A Parigi Francia e Germania oltre i Leopard
Macron e Scholz, e una schiera di ministri a Parigi, celebrano i sessant’anni del Trattato dell’Eliseo, che Charles De Gaulle e Konrad Adenauer firmarono il 22 gennaio 1963. Non fu solo «il sigillo alla riconciliazione tra i due Paesi», ma anche l’atto di nascita di quell’intesa franco-tedesca, il vero motore dell’integrazione europea nei successivi decenni. Dietro l’ostentazione di unità della ricorrenza, l’attuale vertice parigino è il tentativo di ricomporre le molte recenti fratture di un rapporto che la guerra in Ucraina ha fatto venire allo scoperto.

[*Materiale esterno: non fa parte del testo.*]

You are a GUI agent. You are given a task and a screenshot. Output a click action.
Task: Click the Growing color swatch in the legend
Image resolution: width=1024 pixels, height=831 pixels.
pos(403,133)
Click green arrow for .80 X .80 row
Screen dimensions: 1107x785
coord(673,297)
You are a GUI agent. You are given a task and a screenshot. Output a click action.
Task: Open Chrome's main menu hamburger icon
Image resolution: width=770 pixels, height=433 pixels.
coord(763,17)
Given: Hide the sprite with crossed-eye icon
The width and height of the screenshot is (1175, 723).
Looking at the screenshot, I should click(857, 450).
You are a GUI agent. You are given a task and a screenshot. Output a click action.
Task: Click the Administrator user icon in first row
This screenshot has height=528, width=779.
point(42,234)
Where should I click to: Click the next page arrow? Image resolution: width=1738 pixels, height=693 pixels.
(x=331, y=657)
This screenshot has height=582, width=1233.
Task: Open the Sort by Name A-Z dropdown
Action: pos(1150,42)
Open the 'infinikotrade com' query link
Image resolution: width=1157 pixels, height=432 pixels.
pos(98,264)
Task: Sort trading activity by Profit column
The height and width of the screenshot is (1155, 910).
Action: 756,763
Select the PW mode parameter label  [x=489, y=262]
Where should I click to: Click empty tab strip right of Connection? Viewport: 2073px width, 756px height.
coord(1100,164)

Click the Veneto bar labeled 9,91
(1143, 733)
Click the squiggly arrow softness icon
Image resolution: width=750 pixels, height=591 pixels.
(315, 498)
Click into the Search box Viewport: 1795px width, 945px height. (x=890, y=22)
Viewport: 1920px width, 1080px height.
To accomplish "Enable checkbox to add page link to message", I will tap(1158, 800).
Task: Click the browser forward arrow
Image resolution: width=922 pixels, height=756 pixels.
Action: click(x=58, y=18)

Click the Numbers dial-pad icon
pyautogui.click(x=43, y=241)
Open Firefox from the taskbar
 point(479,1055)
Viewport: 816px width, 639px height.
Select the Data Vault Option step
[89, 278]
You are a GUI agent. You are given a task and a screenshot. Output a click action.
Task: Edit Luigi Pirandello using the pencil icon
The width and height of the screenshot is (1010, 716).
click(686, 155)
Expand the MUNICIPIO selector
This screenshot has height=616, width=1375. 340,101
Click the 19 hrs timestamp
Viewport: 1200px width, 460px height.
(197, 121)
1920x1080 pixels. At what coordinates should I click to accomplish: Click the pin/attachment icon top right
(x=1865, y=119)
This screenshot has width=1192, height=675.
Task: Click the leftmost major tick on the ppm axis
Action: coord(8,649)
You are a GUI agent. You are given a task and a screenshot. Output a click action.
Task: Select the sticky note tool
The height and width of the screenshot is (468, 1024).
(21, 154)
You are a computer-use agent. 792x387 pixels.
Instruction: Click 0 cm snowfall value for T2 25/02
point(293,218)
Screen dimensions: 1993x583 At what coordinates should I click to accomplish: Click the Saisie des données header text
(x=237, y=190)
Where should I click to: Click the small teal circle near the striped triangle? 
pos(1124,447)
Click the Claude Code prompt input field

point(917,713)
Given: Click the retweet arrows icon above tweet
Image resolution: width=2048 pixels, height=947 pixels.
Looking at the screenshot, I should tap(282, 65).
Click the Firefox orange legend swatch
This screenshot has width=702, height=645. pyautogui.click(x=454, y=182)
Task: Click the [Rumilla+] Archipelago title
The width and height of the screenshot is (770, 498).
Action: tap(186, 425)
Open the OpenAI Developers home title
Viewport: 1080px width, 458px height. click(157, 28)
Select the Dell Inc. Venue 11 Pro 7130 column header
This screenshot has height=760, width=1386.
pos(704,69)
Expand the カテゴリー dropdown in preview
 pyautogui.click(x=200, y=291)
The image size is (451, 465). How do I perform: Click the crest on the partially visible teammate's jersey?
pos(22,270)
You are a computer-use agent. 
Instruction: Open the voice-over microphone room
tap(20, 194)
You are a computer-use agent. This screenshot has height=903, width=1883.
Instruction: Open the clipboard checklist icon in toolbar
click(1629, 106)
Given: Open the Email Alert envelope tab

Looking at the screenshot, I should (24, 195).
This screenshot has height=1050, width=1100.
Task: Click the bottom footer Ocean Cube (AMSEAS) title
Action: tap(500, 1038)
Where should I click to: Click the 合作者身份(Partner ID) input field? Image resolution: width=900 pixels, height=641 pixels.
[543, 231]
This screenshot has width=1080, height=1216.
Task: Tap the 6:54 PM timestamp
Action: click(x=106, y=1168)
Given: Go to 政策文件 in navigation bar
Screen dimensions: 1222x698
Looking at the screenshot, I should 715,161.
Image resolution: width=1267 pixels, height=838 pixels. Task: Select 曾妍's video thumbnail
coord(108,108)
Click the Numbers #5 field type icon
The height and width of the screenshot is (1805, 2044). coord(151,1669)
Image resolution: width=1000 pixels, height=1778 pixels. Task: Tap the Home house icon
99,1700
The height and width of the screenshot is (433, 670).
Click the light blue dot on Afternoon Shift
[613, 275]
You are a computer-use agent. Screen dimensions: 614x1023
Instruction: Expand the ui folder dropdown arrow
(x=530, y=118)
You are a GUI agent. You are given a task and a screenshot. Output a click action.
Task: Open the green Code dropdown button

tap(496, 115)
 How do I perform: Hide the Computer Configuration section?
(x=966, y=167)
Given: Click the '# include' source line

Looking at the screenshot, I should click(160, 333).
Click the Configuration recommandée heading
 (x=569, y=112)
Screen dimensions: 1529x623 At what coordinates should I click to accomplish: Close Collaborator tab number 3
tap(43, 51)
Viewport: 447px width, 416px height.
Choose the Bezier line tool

Oltre all’Europa baltica arruolata in guerra, l’Ungheria con Mosca e l’Italia più americana tra le tre maggiori potenze economiche Ue.
E alla fine della ormai prossima campagna di primavera, quella ucraina-americana o quella russa che verranno, Leopard o Abrams in campo, scopriremo che la Crimea resta dove e con chi è, il Donbass, pezzo più pezzo meno anche, mentre dovremo prendere atto di una Europa ormai in frantumi.